> EXERCISE MATERIAL

· · ·

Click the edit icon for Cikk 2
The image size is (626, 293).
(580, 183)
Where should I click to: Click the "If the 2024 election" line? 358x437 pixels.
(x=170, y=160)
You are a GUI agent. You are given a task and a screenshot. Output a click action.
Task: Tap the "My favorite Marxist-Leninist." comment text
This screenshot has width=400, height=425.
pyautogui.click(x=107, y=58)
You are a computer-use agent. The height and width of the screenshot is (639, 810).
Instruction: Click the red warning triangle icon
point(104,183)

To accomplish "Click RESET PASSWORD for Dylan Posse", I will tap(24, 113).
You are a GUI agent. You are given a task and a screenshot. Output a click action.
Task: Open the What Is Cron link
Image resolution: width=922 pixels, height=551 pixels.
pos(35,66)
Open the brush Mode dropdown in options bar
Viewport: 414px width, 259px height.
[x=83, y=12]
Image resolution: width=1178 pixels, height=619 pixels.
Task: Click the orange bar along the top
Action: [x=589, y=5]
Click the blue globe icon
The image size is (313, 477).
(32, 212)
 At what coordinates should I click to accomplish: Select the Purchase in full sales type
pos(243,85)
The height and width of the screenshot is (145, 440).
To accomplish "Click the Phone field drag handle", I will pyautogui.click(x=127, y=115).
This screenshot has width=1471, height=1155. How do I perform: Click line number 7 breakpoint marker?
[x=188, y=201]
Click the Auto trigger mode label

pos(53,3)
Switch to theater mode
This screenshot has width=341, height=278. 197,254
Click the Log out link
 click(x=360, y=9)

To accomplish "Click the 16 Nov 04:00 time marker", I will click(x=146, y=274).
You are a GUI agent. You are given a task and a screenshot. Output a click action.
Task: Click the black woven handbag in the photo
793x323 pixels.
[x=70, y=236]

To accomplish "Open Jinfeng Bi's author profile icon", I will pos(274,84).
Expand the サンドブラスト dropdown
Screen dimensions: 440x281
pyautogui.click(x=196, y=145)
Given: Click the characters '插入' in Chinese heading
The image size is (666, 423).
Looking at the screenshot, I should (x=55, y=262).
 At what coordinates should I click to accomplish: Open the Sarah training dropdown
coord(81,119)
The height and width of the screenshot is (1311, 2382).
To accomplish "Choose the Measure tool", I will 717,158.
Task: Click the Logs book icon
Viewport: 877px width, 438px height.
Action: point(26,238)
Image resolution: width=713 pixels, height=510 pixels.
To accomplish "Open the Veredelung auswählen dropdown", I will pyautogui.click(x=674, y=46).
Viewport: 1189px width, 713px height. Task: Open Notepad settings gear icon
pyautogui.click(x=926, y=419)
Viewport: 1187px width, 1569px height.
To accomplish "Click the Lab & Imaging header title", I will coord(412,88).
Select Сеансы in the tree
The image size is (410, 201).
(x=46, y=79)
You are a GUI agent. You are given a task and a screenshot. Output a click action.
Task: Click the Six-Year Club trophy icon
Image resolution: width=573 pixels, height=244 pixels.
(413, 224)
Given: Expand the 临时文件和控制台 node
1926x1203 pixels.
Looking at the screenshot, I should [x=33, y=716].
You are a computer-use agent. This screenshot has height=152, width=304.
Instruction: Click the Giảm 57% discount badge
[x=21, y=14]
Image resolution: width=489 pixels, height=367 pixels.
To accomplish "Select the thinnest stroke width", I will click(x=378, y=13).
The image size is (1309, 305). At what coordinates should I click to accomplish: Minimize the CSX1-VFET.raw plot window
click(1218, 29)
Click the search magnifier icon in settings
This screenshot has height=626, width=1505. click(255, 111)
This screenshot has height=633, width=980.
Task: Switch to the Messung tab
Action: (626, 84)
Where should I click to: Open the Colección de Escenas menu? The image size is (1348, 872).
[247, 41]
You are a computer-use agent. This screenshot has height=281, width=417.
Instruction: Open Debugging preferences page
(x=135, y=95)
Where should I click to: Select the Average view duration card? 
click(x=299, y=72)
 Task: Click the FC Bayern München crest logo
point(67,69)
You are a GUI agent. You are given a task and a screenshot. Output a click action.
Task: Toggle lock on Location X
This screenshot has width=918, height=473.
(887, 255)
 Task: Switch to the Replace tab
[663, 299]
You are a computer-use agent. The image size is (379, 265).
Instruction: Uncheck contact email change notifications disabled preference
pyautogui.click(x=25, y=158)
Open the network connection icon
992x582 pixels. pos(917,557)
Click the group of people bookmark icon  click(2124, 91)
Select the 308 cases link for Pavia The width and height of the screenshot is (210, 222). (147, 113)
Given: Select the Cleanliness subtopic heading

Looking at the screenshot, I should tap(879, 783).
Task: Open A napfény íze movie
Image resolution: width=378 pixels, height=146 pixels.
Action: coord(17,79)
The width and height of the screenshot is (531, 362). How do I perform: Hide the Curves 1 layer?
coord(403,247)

· · ·

> WHAT IS NEEDED
Put every line of the records above into a Markdown table with the columns Row and Line, numbering the rows in order and leaving out blank lines.

> COMPLETED TASK
| Row | Line |
|---|---|
| 1 | Click the edit icon for Cikk 2 |
| 2 | The image size is (626, 293). |
| 3 | (580, 183) |
| 4 | Where should I click to: Click the "If the 2024 election" line? 358x437 pixels. |
| 5 | (x=170, y=160) |
| 6 | You are a GUI agent. You are given a task and a screenshot. Output a click action. |
| 7 | Task: Tap the "My favorite Marxist-Leninist." comment text |
| 8 | This screenshot has width=400, height=425. |
| 9 | pyautogui.click(x=107, y=58) |
| 10 | You are a computer-use agent. The height and width of the screenshot is (639, 810). |
| 11 | Instruction: Click the red warning triangle icon |
| 12 | point(104,183) |
| 13 | To accomplish "Click RESET PASSWORD for Dylan Posse", I will tap(24, 113). |
| 14 | You are a GUI agent. You are given a task and a screenshot. Output a click action. |
| 15 | Task: Open the What Is Cron link |
| 16 | Image resolution: width=922 pixels, height=551 pixels. |
| 17 | pos(35,66) |
| 18 | Open the brush Mode dropdown in options bar |
| 19 | Viewport: 414px width, 259px height. |
| 20 | [x=83, y=12] |
| 21 | Image resolution: width=1178 pixels, height=619 pixels. |
| 22 | Task: Click the orange bar along the top |
| 23 | Action: [x=589, y=5] |
| 24 | Click the blue globe icon |
| 25 | The image size is (313, 477). |
| 26 | (32, 212) |
| 27 |  At what coordinates should I click to accomplish: Select the Purchase in full sales type |
| 28 | pos(243,85) |
| 29 | The height and width of the screenshot is (145, 440). |
| 30 | To accomplish "Click the Phone field drag handle", I will pyautogui.click(x=127, y=115). |
| 31 | This screenshot has width=1471, height=1155. How do I perform: Click line number 7 breakpoint marker? |
| 32 | [x=188, y=201] |
| 33 | Click the Auto trigger mode label |
| 34 | pos(53,3) |
| 35 | Switch to theater mode |
| 36 | This screenshot has width=341, height=278. 197,254 |
| 37 | Click the Log out link |
| 38 |  click(x=360, y=9) |
| 39 | To accomplish "Click the 16 Nov 04:00 time marker", I will click(x=146, y=274). |
| 40 | You are a GUI agent. You are given a task and a screenshot. Output a click action. |
| 41 | Task: Click the black woven handbag in the photo |
| 42 | 793x323 pixels. |
| 43 | [x=70, y=236] |
| 44 | To accomplish "Open Jinfeng Bi's author profile icon", I will pos(274,84). |
| 45 | Expand the サンドブラスト dropdown |
| 46 | Screen dimensions: 440x281 |
| 47 | pyautogui.click(x=196, y=145) |
| 48 | Given: Click the characters '插入' in Chinese heading |
| 49 | The image size is (666, 423). |
| 50 | Looking at the screenshot, I should (x=55, y=262). |
| 51 |  At what coordinates should I click to accomplish: Open the Sarah training dropdown |
| 52 | coord(81,119) |
| 53 | The height and width of the screenshot is (1311, 2382). |
| 54 | To accomplish "Choose the Measure tool", I will 717,158. |
| 55 | Task: Click the Logs book icon |
| 56 | Viewport: 877px width, 438px height. |
| 57 | Action: point(26,238) |
| 58 | Image resolution: width=713 pixels, height=510 pixels. |
| 59 | To accomplish "Open the Veredelung auswählen dropdown", I will pyautogui.click(x=674, y=46). |
| 60 | Viewport: 1189px width, 713px height. Task: Open Notepad settings gear icon |
| 61 | pyautogui.click(x=926, y=419) |
| 62 | Viewport: 1187px width, 1569px height. |
| 63 | To accomplish "Click the Lab & Imaging header title", I will coord(412,88). |
| 64 | Select Сеансы in the tree |
| 65 | The image size is (410, 201). |
| 66 | (x=46, y=79) |
| 67 | You are a GUI agent. You are given a task and a screenshot. Output a click action. |
| 68 | Task: Click the Six-Year Club trophy icon |
| 69 | Image resolution: width=573 pixels, height=244 pixels. |
| 70 | (413, 224) |
| 71 | Given: Expand the 临时文件和控制台 node |
| 72 | 1926x1203 pixels. |
| 73 | Looking at the screenshot, I should [x=33, y=716]. |
| 74 | You are a computer-use agent. This screenshot has height=152, width=304. |
| 75 | Instruction: Click the Giảm 57% discount badge |
| 76 | [x=21, y=14] |
| 77 | Image resolution: width=489 pixels, height=367 pixels. |
| 78 | To accomplish "Select the thinnest stroke width", I will click(x=378, y=13). |
| 79 | The image size is (1309, 305). At what coordinates should I click to accomplish: Minimize the CSX1-VFET.raw plot window |
| 80 | click(1218, 29) |
| 81 | Click the search magnifier icon in settings |
| 82 | This screenshot has height=626, width=1505. click(255, 111) |
| 83 | This screenshot has height=633, width=980. |
| 84 | Task: Switch to the Messung tab |
| 85 | Action: (626, 84) |
| 86 | Where should I click to: Open the Colección de Escenas menu? The image size is (1348, 872). |
| 87 | [247, 41] |
| 88 | You are a computer-use agent. This screenshot has height=281, width=417. |
| 89 | Instruction: Open Debugging preferences page |
| 90 | (x=135, y=95) |
| 91 | Where should I click to: Select the Average view duration card?  |
| 92 | click(x=299, y=72) |
| 93 |  Task: Click the FC Bayern München crest logo |
| 94 | point(67,69) |
| 95 | You are a GUI agent. You are given a task and a screenshot. Output a click action. |
| 96 | Task: Toggle lock on Location X |
| 97 | This screenshot has width=918, height=473. |
| 98 | (887, 255) |
| 99 |  Task: Switch to the Replace tab |
| 100 | [663, 299] |
| 101 | You are a computer-use agent. The image size is (379, 265). |
| 102 | Instruction: Uncheck contact email change notifications disabled preference |
| 103 | pyautogui.click(x=25, y=158) |
| 104 | Open the network connection icon |
| 105 | 992x582 pixels. pos(917,557) |
| 106 | Click the group of people bookmark icon  click(2124, 91) |
| 107 | Select the 308 cases link for Pavia The width and height of the screenshot is (210, 222). (147, 113) |
| 108 | Given: Select the Cleanliness subtopic heading |
| 109 | Looking at the screenshot, I should tap(879, 783). |
| 110 | Task: Open A napfény íze movie |
| 111 | Image resolution: width=378 pixels, height=146 pixels. |
| 112 | Action: coord(17,79) |
| 113 | The width and height of the screenshot is (531, 362). How do I perform: Hide the Curves 1 layer? |
| 114 | coord(403,247) |